The combination of polymers according to the invention is not only a blend of at least two polymers, but also includes the combination of at least two polymers to form a homopolymer.
Preferably, the number average molecular weight of the polymer is 10000-.
Preferably, the surfactant comprises any one of polyoxyethylene cetyl ether, polyoxyethylene octylphenol ether-10 or polyethylene oxide-polypropylene oxide-polyethylene oxide triblock copolymer or a combination of at least two of the above;
preferably, the surfactant has a number average molecular weight of 3000-10000, which may be, for example, 3000, 4000, 5000, 6000, 7000, 8000, 9000 or 10000, but is not limited to the recited values, and other unrecited values within the range of values are equally applicable.
Preferably, the gumming solvent comprises any one or a combination of at least two of water, acetone, ethanol, dichloromethane, methanol, diethyl ether or pentane; typical but non-limiting combinations include acetone and ethanol, ethanol and dichloromethane, dichloromethane and methanol, methanol and diethyl ether, diethyl ether and pentane, ethanol, dichloromethane and methanol, dichloromethane, methanol and diethyl ether, methanol, diethyl ether and pentane, or water, acetone, ethanol, dichloromethane, methanol, diethyl ether and pentane.
Preferably, the sizing slurry further comprises 0.01 to 10 wt% of a viscosity modifier, and the mass percentage of the viscosity modifier in the sizing slurry is 0.01 to 10 wt%, for example, 0.01 wt%, 0.05 wt%, 0.1 wt%, 0.5 wt%, 1 wt%, 2 wt%, 3 wt%, 5 wt%, or 10 wt%, but not limited to the recited values, and other values in the range of values are also applicable.
Preferably, the viscosity modifier comprises ethylene glycol and/or glycerol.
Preferably, the gumming slurry is prepared by the following method: mixing a polymer, a surfactant and a gluing solvent according to the formula ratio to obtain a mixture, and treating the mixture by ultrasonic waves to uniformly mix the mixture to obtain the gluing slurry.
Preferably, the mixture also comprises a viscosity regulator.
Preferably, the time of the ultrasonic treatment is 2 to 6 hours, for example, 2 hours, 3 hours, 4 hours, 5 hours or 6 hours, but is not limited to the recited values, and other values not recited in the numerical range are also applicable.
The invention provides the dispersion uniformity of the polymer and the surfactant in the mixture by an ultrasonic treatment mode.
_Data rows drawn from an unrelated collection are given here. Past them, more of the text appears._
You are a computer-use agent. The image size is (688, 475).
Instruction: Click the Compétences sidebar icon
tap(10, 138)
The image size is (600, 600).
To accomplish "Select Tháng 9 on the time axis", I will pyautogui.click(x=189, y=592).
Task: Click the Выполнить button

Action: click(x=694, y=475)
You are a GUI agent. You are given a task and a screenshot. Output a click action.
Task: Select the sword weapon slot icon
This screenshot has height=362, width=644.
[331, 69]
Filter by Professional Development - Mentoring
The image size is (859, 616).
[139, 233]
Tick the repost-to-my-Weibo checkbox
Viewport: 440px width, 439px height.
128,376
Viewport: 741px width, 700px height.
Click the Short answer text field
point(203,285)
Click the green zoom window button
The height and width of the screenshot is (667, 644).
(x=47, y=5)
The present invention does not specifically limit the frequency of ultrasonic treatment, and those skilled in the art can set the frequency appropriately as needed.
Preferably, the separator substrate is a separator substrate provided with a ceramic coating.
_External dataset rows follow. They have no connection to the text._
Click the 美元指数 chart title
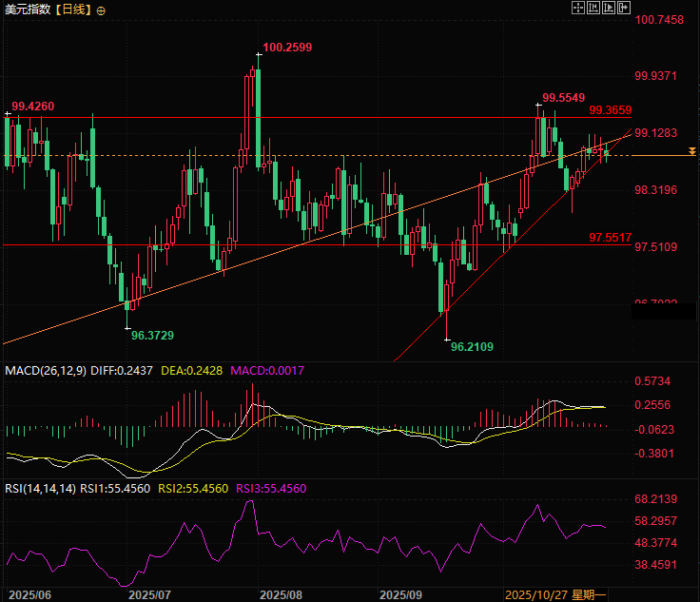The height and width of the screenshot is (602, 700). [x=26, y=10]
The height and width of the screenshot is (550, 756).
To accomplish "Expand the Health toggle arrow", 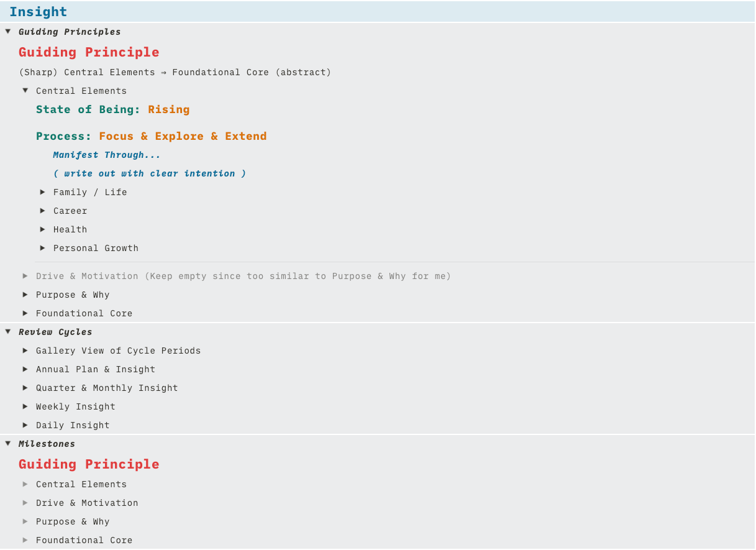I will tap(43, 229).
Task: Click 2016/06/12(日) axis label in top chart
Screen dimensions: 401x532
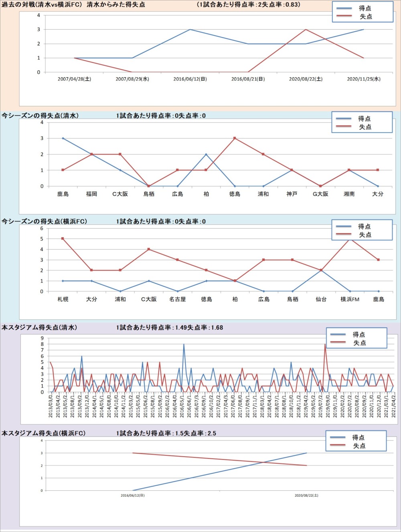Action: click(190, 79)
Preferably, the thickness of the ceramic coating is 5 to 40 μm, and may be, for example, 5 μm, 10 μm, 15 μm, 20 μm, 25 μm, 30 μm, 35 μm or 40 μm, but is not limited to the recited values, and other values not recited in the numerical range are equally applicable.
Preferably, the ceramic slurry for the ceramic coating comprises the following components in percentage by mass:
40-70 wt% of ceramic material
5-20 wt% of binder
The balance being coating solvent.
The ceramic material in the ceramic coating according to the invention may be present in an amount of 40 to 70 wt.%, for example 40 wt.%, 45 wt.%, 50 wt.%, 55 wt.%, 60 wt.%, 65 wt.% or 70 wt.%, but is not limited to the values listed, and other values not listed in the numerical ranges are equally applicable.
Preferably, the ceramic material has an average particle size of 1 to 10 μm, which may be, for example, 1 μm, 2 μm, 3 μm, 4 μm, 5 μm, 6 μm, 7 μm, 8 μm, 9 μm or 10 μm, but is not limited to the recited values, and other values not recited in the numerical range are equally applicable.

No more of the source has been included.